## Task description
Copy out each of the following items word for word, keeping every line as it appears.

## Exercise inputs

━━━━━━

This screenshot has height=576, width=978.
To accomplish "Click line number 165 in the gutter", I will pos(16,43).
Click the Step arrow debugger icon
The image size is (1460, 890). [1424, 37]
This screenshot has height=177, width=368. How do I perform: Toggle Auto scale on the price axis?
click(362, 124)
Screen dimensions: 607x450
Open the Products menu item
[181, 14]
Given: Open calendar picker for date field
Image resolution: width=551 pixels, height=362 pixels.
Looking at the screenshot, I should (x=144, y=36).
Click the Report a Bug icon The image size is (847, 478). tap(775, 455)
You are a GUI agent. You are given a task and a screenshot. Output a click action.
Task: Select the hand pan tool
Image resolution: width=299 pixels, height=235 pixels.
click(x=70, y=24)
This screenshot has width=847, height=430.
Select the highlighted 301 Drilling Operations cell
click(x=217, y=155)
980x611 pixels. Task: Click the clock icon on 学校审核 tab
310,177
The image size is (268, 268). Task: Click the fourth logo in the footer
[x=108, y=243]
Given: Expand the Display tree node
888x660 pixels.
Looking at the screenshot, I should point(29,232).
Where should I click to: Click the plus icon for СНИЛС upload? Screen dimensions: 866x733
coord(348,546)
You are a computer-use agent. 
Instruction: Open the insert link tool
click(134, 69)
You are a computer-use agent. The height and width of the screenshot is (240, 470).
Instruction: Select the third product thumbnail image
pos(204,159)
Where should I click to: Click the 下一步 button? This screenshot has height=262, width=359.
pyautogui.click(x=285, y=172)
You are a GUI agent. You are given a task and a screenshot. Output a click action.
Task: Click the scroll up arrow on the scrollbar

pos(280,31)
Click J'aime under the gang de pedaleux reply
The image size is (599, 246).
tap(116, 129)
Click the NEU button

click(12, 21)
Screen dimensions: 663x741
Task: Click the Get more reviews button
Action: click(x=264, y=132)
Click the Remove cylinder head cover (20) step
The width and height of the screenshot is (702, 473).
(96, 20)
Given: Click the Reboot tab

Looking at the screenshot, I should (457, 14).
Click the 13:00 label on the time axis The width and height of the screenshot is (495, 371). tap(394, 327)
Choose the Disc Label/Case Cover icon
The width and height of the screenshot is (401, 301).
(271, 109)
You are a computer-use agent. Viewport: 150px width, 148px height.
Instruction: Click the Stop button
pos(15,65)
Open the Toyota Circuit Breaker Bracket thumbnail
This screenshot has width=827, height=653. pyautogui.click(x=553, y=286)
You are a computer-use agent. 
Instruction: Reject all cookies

━━━━━━

## Solution for this task
This screenshot has height=576, width=978.
To accomplish "Click line number 165 in the gutter", I will pos(16,43).
Click the Step arrow debugger icon
The image size is (1460, 890). [1424, 37]
This screenshot has height=177, width=368. How do I perform: Toggle Auto scale on the price axis?
click(362, 124)
Screen dimensions: 607x450
Open the Products menu item
[181, 14]
Given: Open calendar picker for date field
Image resolution: width=551 pixels, height=362 pixels.
Looking at the screenshot, I should (x=144, y=36).
Click the Report a Bug icon The image size is (847, 478). tap(775, 455)
You are a GUI agent. You are given a task and a screenshot. Output a click action.
Task: Select the hand pan tool
Image resolution: width=299 pixels, height=235 pixels.
click(x=70, y=24)
This screenshot has width=847, height=430.
Select the highlighted 301 Drilling Operations cell
click(x=217, y=155)
980x611 pixels. Task: Click the clock icon on 学校审核 tab
310,177
The image size is (268, 268). Task: Click the fourth logo in the footer
[x=108, y=243]
Given: Expand the Display tree node
888x660 pixels.
Looking at the screenshot, I should point(29,232).
Where should I click to: Click the plus icon for СНИЛС upload? Screen dimensions: 866x733
coord(348,546)
You are a computer-use agent. 
Instruction: Open the insert link tool
click(134, 69)
You are a computer-use agent. The height and width of the screenshot is (240, 470).
Instruction: Select the third product thumbnail image
pos(204,159)
Where should I click to: Click the 下一步 button? This screenshot has height=262, width=359.
pyautogui.click(x=285, y=172)
You are a GUI agent. You are given a task and a screenshot. Output a click action.
Task: Click the scroll up arrow on the scrollbar

pos(280,31)
Click J'aime under the gang de pedaleux reply
The image size is (599, 246).
tap(116, 129)
Click the NEU button

click(12, 21)
Screen dimensions: 663x741
Task: Click the Get more reviews button
Action: click(x=264, y=132)
Click the Remove cylinder head cover (20) step
The width and height of the screenshot is (702, 473).
(96, 20)
Given: Click the Reboot tab

Looking at the screenshot, I should (457, 14).
Click the 13:00 label on the time axis The width and height of the screenshot is (495, 371). tap(394, 327)
Choose the Disc Label/Case Cover icon
The width and height of the screenshot is (401, 301).
(271, 109)
You are a computer-use agent. Viewport: 150px width, 148px height.
Instruction: Click the Stop button
pos(15,65)
Open the Toyota Circuit Breaker Bracket thumbnail
This screenshot has width=827, height=653. pyautogui.click(x=553, y=286)
You are a computer-use agent. 
Instruction: Reject all cookies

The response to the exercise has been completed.